Petistas divulgaram um vídeo em que Lula aparece com dez dedos da mão, como se nunca tivesse perdido o dedo em acidente de trabalho, e a Justiça Eleitoral do Ceará simplesmente disse que não viu uso de Inteligência Artificial.
Enquanto isso, em Brasília, um filme de Jair Bolsonaro pode render punições graves a Flávio Bolsonaro e ao próprio ex-presidente.
Dois pesos e duas medidas mais escancarados, impossível.
O vídeo foi publicado por Camilo Santana e pelo prefeito de Fortaleza, Evandro Leitão, ambos do PT, para impulsionar a pré-campanha de Elmano de Freitas à reeleição no Ceará.
Nas imagens, Elmano aparece em várias situações, com transições claramente artificiais, chegando ao ponto de o governador se “transformar” em Lula.
E, como num passe de mágica, Lula surge com todos os dedos perfeitos, apagando um fato conhecido da biografia dele.
Por que Lula aparece com dez dedos?
Isso não é manipulação de imagem?
É manipulação sim: o vídeo altera um traço físico marcante de Lula, o que caracteriza uma representação artificial, mesmo que o tribunal se recuse a chamar de IA.
O desembargador Francisco Luís Rios Alves afirmou que foram usadas apenas “técnicas convencionais de edição audiovisual” e que não houve prova técnica de manipulação sintética.
Com esse argumento, rejeitou o pedido do PL para remover a postagem.
Ou seja: o dedo reaparece, a realidade some, e o problema, para a Justiça, é só quando o alvo é Bolsonaro.

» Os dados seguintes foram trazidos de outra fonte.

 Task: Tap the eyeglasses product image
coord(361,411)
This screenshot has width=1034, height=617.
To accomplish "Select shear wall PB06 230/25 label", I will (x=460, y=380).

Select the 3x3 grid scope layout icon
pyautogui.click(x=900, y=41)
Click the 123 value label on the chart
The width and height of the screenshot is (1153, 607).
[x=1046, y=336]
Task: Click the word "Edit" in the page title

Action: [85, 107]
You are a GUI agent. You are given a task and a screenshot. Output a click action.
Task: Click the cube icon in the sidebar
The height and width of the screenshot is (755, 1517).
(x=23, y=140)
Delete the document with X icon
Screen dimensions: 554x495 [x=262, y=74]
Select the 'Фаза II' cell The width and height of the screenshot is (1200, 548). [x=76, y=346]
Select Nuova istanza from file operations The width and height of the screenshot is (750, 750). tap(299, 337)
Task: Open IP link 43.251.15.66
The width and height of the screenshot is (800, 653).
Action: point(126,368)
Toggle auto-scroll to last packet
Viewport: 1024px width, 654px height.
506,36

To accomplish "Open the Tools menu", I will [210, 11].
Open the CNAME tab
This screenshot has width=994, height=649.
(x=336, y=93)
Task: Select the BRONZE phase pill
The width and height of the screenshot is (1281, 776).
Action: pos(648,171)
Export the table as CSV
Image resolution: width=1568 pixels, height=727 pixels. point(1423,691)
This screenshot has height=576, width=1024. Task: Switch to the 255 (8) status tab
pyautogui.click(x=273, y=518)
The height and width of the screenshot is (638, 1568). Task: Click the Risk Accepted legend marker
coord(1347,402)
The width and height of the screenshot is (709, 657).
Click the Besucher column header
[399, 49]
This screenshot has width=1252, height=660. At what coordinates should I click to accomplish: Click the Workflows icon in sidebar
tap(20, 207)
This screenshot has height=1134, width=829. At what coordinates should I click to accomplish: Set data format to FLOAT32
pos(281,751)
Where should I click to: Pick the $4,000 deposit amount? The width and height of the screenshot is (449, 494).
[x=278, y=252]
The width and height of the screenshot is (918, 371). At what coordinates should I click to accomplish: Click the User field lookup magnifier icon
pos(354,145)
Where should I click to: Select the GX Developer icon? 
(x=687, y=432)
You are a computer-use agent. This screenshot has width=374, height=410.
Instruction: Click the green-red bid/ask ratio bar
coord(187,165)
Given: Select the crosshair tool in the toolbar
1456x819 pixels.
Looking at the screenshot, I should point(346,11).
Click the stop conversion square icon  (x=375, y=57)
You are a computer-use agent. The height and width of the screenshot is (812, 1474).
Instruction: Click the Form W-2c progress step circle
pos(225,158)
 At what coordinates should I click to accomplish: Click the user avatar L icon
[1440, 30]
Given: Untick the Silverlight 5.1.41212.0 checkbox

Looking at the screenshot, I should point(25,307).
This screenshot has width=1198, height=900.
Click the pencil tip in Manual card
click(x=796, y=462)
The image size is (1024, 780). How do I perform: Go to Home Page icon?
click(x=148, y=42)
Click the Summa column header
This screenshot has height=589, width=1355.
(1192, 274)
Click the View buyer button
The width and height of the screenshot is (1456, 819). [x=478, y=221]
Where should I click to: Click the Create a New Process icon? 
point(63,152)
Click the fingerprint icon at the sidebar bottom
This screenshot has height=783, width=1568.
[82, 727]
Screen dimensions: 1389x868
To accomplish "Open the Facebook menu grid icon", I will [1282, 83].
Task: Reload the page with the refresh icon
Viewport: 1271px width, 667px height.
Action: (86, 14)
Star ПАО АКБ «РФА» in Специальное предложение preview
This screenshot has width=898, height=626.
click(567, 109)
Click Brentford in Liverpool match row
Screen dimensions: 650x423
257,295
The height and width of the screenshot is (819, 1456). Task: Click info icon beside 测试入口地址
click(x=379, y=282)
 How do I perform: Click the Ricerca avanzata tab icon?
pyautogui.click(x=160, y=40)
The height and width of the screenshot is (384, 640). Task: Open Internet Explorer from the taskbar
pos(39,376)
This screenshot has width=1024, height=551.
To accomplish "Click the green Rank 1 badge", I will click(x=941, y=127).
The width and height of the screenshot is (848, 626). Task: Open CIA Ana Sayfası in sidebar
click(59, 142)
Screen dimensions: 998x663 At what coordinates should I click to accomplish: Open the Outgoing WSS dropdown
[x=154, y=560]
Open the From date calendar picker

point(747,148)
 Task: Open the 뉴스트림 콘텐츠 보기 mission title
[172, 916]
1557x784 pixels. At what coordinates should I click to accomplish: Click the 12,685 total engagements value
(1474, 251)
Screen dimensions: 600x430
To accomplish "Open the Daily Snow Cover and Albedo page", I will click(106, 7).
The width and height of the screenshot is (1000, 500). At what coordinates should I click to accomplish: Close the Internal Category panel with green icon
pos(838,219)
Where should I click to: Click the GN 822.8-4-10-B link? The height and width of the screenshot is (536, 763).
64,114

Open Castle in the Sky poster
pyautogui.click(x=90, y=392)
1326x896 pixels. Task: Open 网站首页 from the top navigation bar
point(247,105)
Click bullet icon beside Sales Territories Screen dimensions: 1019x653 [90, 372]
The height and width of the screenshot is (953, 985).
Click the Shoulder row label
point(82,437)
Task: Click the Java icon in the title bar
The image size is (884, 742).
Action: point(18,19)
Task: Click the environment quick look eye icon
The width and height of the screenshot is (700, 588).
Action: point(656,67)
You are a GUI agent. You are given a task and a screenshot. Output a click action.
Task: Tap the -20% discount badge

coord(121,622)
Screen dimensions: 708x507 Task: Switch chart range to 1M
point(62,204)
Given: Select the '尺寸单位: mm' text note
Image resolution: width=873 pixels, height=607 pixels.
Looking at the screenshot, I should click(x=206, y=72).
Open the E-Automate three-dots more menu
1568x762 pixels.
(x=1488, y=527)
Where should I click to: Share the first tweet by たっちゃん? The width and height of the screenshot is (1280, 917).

Por que Bolsonaro é tratado diferente?
Porque, na prática, o sistema eleitoral tem sido muito mais rigoroso com qualquer conteúdo ligado à direita, enquanto adota uma postura bem mais tolerante com o PT e seus aliados.
Se fosse um vídeo da direita, o que aconteceria?
O mesmo Judiciário que vive falando em combate a fake news agora aceita, sem crise, um Lula “corrigido” digitalmente, com um dedo que ele nunca mais teve desde os anos 1960. Não é detalhe: é justamente esse tipo de maquiagem que abre espaço para distorcer a percepção do eleitor.
Isso não fere a confiança nas eleições?
Sim, porque o eleitor vê claramente a seletividade: quando é o PT, tudo vira “edição normal”; quando é a direita, vira caso grave, com ameaça de cassação e punições duras.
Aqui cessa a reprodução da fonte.